For decades, Canada’s approach to China worked well enough. We maintained diplomatic ties, expanded trade and navigated disagreements without major crisis. China was a rising power, but the rules-based international order was generally stable, and our alliance with the United States gave us a natural anchor point for our own strategy. That era is long over. Today, China is the world’s second-largest economy and a technological superpower increasingly willing to use economic leverage as a geopolitical tool. At the same time, American leadership has become unpredictable, with Washington abandoning trade agreements and challenging international institutions. Canada now faces a world where neither superpower can be counted on to uphold the rules-based order we depend on as a middle power.
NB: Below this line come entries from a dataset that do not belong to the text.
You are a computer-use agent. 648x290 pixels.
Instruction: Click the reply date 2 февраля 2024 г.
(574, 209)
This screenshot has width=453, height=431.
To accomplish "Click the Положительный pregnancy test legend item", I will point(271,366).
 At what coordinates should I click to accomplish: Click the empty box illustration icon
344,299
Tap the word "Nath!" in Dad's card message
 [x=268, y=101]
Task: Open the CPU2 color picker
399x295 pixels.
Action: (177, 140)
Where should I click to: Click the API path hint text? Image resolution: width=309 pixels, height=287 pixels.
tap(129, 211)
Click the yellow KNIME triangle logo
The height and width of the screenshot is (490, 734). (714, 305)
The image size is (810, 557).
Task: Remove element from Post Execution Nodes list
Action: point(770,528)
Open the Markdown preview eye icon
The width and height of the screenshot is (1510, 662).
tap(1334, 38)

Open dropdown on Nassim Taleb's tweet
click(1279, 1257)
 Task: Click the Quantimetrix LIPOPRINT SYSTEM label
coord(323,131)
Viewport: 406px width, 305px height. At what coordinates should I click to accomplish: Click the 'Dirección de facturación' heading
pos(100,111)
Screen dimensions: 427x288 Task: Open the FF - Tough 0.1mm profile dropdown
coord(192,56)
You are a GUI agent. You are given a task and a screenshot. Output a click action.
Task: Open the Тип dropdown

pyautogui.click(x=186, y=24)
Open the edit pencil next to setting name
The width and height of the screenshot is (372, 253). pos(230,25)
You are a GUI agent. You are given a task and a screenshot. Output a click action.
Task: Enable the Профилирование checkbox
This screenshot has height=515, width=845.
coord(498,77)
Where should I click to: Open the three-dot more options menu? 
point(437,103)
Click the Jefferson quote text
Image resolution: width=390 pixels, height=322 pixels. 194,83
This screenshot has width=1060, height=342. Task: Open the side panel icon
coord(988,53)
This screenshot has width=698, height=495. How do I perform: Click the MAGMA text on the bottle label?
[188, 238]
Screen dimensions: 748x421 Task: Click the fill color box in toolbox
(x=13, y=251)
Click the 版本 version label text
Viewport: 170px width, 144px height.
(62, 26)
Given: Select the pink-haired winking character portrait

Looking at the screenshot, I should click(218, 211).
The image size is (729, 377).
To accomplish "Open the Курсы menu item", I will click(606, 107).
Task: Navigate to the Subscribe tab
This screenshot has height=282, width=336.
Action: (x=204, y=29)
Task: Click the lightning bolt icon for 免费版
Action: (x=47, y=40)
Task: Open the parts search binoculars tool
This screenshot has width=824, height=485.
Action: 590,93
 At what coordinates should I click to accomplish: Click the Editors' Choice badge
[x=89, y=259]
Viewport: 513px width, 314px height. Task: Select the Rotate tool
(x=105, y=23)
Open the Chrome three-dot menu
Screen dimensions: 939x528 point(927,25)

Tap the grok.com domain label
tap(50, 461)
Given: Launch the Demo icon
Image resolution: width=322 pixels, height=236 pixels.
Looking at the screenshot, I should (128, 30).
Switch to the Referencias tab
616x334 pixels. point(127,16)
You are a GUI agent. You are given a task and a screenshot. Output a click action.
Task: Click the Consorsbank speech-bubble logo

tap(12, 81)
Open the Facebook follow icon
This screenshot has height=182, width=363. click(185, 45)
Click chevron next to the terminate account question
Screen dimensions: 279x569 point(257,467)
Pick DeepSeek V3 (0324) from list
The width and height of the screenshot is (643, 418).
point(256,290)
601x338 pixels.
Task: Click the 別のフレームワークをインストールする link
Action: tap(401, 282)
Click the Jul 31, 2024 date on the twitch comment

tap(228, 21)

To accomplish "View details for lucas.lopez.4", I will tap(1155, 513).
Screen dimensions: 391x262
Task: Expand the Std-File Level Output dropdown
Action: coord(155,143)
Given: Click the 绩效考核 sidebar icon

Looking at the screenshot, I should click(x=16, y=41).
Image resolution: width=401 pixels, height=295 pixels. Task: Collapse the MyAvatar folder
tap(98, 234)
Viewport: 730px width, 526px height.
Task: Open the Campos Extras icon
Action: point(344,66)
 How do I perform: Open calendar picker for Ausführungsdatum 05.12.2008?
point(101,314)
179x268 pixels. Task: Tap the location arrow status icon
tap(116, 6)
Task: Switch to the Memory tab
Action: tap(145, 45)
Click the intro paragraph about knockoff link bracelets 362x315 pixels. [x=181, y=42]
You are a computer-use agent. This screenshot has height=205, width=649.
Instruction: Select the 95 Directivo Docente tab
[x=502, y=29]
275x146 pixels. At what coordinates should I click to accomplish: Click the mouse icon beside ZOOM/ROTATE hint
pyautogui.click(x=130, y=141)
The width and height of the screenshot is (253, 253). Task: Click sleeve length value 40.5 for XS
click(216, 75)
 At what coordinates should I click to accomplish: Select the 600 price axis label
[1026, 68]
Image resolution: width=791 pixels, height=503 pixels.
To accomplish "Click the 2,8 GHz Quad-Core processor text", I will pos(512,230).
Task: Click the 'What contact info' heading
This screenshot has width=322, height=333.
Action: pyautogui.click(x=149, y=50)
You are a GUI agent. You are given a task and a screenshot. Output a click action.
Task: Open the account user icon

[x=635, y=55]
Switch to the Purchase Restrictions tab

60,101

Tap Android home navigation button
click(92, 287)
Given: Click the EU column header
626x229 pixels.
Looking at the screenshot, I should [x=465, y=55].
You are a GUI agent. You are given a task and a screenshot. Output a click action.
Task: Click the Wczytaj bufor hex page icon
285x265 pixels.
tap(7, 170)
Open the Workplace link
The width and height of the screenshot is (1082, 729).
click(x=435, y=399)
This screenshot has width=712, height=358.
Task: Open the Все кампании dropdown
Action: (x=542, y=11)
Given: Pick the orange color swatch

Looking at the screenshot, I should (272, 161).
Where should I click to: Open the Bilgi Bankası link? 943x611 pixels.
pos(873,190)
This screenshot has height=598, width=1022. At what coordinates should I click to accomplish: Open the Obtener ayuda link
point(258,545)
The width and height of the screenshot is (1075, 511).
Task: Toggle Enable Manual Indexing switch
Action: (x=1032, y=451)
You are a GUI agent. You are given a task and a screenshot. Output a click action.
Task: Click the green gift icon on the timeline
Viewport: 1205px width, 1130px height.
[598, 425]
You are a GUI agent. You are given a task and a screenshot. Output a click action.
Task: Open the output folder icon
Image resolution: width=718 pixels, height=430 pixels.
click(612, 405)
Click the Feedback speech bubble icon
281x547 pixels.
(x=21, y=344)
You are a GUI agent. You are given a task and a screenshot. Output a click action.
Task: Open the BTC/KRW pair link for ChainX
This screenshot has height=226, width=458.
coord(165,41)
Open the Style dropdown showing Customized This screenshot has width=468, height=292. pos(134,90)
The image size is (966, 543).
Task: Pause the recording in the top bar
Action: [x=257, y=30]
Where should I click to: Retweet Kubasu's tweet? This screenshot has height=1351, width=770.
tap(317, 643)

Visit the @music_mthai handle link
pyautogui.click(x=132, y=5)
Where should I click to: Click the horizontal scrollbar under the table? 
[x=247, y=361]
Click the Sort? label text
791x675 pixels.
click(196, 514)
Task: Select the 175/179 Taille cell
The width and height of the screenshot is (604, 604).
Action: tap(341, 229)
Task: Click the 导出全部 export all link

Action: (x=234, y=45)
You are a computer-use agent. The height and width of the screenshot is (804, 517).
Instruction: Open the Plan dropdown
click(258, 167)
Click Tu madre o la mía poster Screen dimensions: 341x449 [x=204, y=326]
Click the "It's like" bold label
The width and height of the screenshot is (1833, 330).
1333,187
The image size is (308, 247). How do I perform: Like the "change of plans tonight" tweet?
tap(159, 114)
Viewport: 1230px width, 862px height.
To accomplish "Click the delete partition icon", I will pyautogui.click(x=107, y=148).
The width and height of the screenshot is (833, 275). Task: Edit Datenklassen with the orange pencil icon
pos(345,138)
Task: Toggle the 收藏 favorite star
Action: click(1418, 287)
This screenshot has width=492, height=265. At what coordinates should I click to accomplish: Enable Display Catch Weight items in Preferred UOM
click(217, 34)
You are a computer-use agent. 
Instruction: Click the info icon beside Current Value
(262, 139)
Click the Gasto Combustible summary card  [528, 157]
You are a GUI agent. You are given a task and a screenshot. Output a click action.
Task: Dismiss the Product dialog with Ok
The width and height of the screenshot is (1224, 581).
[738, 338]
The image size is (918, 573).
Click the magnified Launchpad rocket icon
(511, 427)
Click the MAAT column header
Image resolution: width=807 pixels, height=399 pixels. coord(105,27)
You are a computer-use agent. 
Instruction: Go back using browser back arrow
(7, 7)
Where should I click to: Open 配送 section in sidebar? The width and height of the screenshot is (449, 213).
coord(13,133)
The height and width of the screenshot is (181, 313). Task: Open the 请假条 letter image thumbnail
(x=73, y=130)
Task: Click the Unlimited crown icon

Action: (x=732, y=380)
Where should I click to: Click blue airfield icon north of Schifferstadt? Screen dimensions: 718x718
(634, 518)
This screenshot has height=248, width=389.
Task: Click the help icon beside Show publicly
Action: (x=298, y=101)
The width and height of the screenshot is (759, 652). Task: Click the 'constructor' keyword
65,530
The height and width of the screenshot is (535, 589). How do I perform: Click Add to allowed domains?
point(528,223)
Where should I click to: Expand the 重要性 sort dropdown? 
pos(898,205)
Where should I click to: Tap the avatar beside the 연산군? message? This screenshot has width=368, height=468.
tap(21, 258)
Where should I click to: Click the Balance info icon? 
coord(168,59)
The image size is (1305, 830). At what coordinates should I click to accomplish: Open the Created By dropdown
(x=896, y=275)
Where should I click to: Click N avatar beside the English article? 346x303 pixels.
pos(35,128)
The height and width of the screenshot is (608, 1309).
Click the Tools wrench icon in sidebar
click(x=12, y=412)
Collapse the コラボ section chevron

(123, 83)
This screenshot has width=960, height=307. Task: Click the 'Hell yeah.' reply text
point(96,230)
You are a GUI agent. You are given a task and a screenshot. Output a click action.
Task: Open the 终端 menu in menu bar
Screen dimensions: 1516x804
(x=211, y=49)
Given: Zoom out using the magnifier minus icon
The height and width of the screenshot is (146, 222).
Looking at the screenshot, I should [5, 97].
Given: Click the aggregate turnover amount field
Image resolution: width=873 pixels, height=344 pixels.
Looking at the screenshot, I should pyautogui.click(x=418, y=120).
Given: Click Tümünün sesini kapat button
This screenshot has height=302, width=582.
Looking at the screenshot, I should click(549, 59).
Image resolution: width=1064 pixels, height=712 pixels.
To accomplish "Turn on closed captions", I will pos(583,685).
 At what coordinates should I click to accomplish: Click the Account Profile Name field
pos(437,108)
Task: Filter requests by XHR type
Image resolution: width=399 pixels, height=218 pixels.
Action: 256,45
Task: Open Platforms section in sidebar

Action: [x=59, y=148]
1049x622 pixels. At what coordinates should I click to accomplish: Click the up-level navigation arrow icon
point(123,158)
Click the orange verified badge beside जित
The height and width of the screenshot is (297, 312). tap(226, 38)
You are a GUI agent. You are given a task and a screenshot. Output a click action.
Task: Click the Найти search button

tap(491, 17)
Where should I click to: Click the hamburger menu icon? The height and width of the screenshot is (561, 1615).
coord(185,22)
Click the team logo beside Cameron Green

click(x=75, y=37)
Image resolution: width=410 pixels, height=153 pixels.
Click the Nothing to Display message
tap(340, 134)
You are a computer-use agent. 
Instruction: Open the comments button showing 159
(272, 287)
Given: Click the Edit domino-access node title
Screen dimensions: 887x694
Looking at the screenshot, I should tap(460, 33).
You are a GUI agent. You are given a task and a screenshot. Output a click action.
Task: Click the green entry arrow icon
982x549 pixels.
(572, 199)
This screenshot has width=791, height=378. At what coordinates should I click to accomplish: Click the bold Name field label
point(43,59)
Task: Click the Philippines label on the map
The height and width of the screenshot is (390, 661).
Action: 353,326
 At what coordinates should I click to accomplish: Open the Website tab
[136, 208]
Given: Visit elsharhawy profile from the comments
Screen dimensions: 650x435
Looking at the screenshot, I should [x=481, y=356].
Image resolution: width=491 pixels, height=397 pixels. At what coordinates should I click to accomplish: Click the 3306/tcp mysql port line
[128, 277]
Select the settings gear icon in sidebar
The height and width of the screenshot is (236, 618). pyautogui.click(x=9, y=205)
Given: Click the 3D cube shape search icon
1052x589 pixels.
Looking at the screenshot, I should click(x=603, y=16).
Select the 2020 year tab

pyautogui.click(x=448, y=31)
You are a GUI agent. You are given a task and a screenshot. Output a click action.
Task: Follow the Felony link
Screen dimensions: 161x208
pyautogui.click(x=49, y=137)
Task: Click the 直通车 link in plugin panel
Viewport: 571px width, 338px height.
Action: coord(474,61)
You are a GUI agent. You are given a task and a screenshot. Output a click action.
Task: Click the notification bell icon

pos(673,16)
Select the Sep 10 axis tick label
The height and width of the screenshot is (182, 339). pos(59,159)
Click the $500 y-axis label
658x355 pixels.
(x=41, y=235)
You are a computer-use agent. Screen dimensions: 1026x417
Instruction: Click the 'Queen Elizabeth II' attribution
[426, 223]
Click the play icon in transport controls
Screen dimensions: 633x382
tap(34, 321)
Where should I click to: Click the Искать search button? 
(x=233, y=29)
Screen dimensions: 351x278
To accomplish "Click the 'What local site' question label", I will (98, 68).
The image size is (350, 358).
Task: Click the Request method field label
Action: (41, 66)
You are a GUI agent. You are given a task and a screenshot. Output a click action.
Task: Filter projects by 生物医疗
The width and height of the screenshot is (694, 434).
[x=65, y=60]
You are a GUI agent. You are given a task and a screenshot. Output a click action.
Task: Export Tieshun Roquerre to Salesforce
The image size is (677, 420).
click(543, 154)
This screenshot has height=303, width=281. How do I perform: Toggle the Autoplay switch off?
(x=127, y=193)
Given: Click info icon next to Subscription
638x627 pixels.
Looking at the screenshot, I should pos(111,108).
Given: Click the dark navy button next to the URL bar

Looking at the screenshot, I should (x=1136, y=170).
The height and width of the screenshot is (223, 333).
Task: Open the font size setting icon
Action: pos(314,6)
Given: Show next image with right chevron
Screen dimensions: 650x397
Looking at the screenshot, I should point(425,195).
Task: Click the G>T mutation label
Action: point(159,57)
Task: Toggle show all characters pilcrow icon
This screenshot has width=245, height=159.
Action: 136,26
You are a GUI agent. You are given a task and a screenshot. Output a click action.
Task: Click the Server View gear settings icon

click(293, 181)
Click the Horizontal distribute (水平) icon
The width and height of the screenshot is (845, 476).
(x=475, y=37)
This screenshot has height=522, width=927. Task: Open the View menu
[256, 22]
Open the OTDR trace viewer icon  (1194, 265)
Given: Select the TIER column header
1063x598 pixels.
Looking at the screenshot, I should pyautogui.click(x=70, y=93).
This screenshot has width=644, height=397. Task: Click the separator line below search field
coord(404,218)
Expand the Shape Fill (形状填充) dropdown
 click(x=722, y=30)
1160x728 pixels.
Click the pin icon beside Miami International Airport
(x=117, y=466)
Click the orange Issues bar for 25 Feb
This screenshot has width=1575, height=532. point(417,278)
Canada’s China policy has become a case study in reactive diplomacy. We impose tariffs when Washington does. We condemn human rights abuses in press releases. We worry about technology risks without building the capacity to manage them. We lack a coherent strategy that serves Canadian interests in a world that has fundamentally changed.

The economic stakes make our reactive approach even more troubling. Canada’s stance toward China overlooks a critical reality: disentanglement is neither feasible nor cost-free. Chinese trade supports over 365,000 Canadian jobs and accounts for $120 billion in annual bilateral exchange. As Canada seeks to expand its presence in Asia through its Indo-Pacific Strategy, we must contend with the fact that 40 to 50 per cent of those markets remain China-centric. Abrupt disengagement with China would devastate canola exports, disrupt supply chains and heighten our dependence on the United States, which already absorbs 75 per cent of Canadian exports. Rather than posturing for political optics, Canada must pursue pragmatic engagement with China, anchored in diversification and reinforced by clear guardrails.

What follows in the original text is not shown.